C’est un rouge orangé corail, indien. Oui, c’est ça, les grands arbres et l’orangé du crépi me rappellent l’Inde. Mais le Maharadja qui demeurerait là serait vraiment déchu et ruiné car on est loin d’un palais même si cette belle bâtisse va être plus connue dans quelques semaines ou quelques mois..

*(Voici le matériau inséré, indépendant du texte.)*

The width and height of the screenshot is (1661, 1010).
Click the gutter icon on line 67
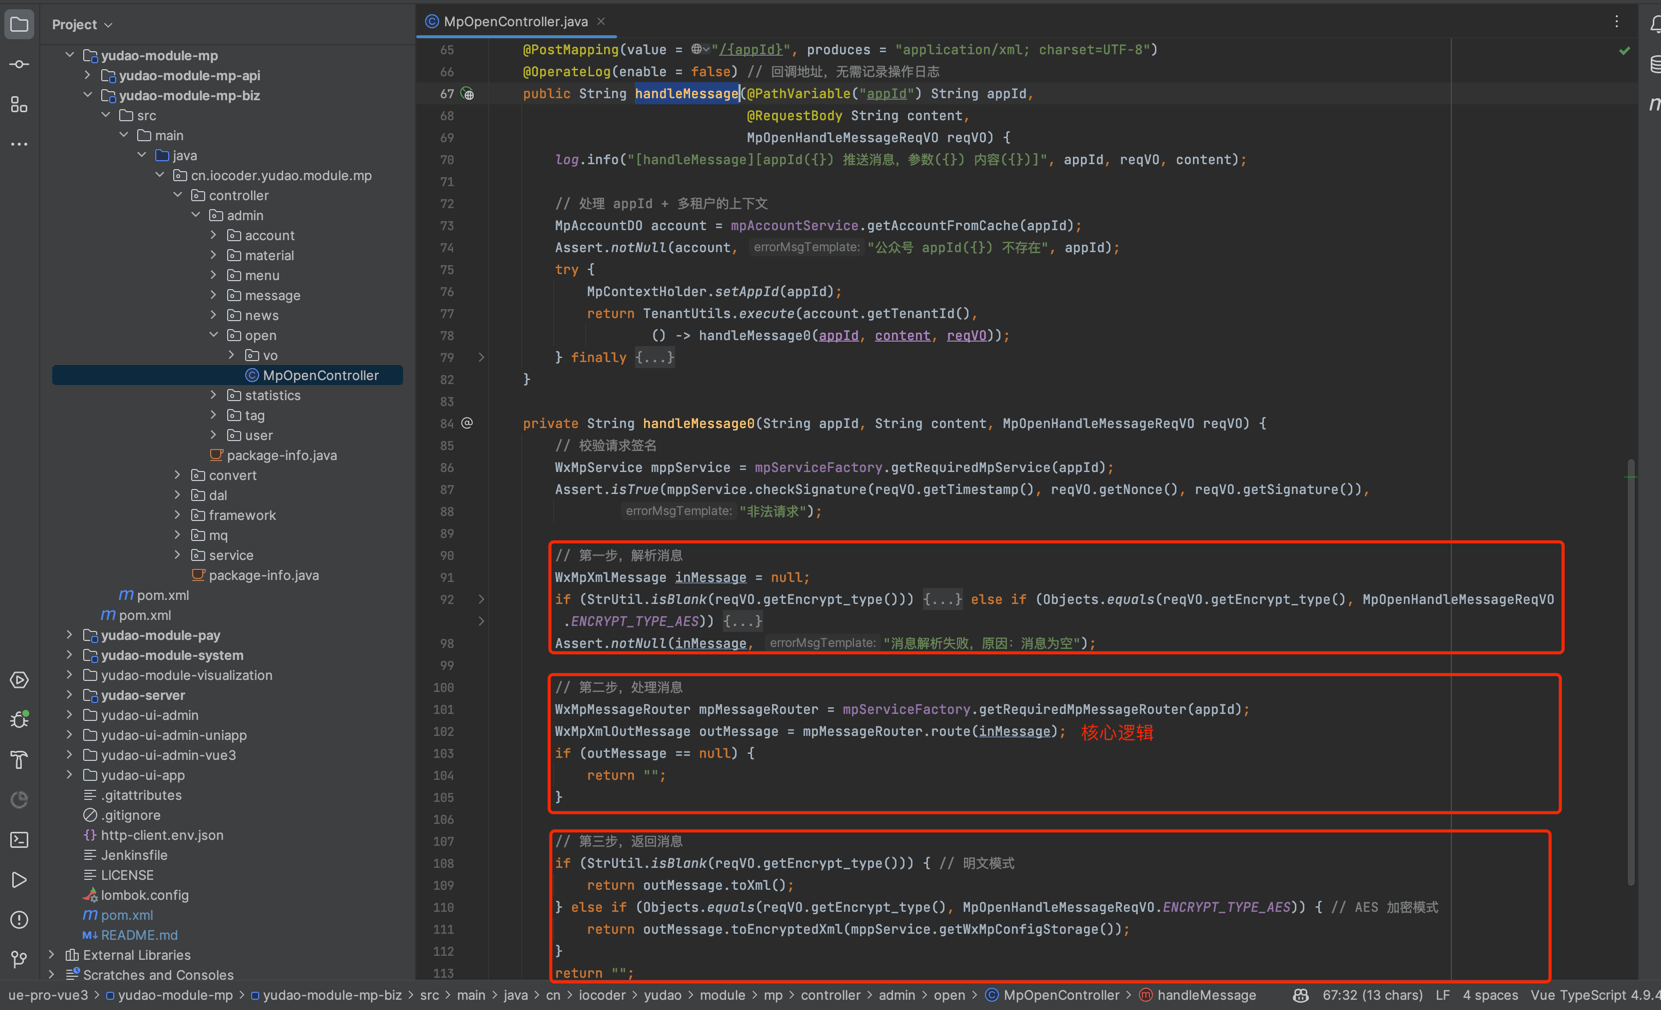(468, 94)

le Manoir rouge, Toul Keun, 15 sept.19, 8h01-24.jpg

le Manoir rouge, Toul Keun, 15 sept.19, 8h02-27.jpg

 

Comment ça tient en l’air ?, depuis Rennes, 19 janv.19, 8h54

Ce truc, que des ancêtres par ici ont décidé qu’il serait féminin, me fascine comme nombre de mes congénères, suspendu, pardon suspendue, flottant dans l’air, l’espace, si proche (avec un bon élan, on pourrait peut-être tenter un saut..) et si lointaine car je vois bien qu’elle ne se rapproche guère. Elle aurait une influence sur les marées, sur la croissance des plantes et même nos humeurs.. En tous cas elle est magnifique, elle orne très joliment le ciel, nocturne ou pas, elle éclaire parfois la nuit.. Il paraît que des hommes, des États-Unis, seraient allés jusqu’à elle, en juillet 69 quand j’avais 5 ans et demi et s’y seraient posés et auraient même marché dessus, mais je n’arrive pas à le croire même si je sais que c’est vrai. Mais c’est vrai qu’elle n’a pas l’air (c’est le cas de le dire) si lointaine.. Avec une bonne fusée bien puissante qui consomme énormément de ressources de la terre – en sorte une super Mustang très gonflée – ils y sont allés et ces derniers temps il semble que de plus en plus d’hommes, ou de machines, auraient le projet d’y aller.. Vu d’ici, sa surface semble pourtant comme vérolée. Même si sa forme ne me paraît pas parfaitement circulaire – elle change chaque nuit – elle est plutôt jolie là-haut. Elle a l’air si pure dans sa blancheur grisée ça et là. Pourtant des hommes ont projeté tant d’objets – des satellites on appelle ça – entre notre planète terre et elle, des objets dont de nombreux sont devenus des déchets.. Mais ce matin là, je n’ai rien vu, et mon appareil non plus, dans l’air, entre elle et moi. Elle (me) manquerait si elle n’était pas là, mais ce n’est pas à l’ordre du jour. A l’ordre du jour il y a plutôt des choses beaucoup plus graves car menaçant notre possibilité de la voir encore puisque notre vie est menacée à plus ou moins court terme : on constate que les insectes se font de plus en plus rares, donc que les oiseaux aussi qui sont si plaisants à regarder et bien d’autres espèces d’êtres (jusqu’ici) vivants, comme nous, et je sens bien que cette espèce « évoluée » à laquelle j’appartiens sans l’avoir choisi, sera elle aussi menacée, ce qui serait dans l’ordre des choses, et même la moindre des choses, car c’est bien l’être humain – moi y compris – qui abime, détruit, pollue, annihile, bouleverse, combat, bref tue la Nature.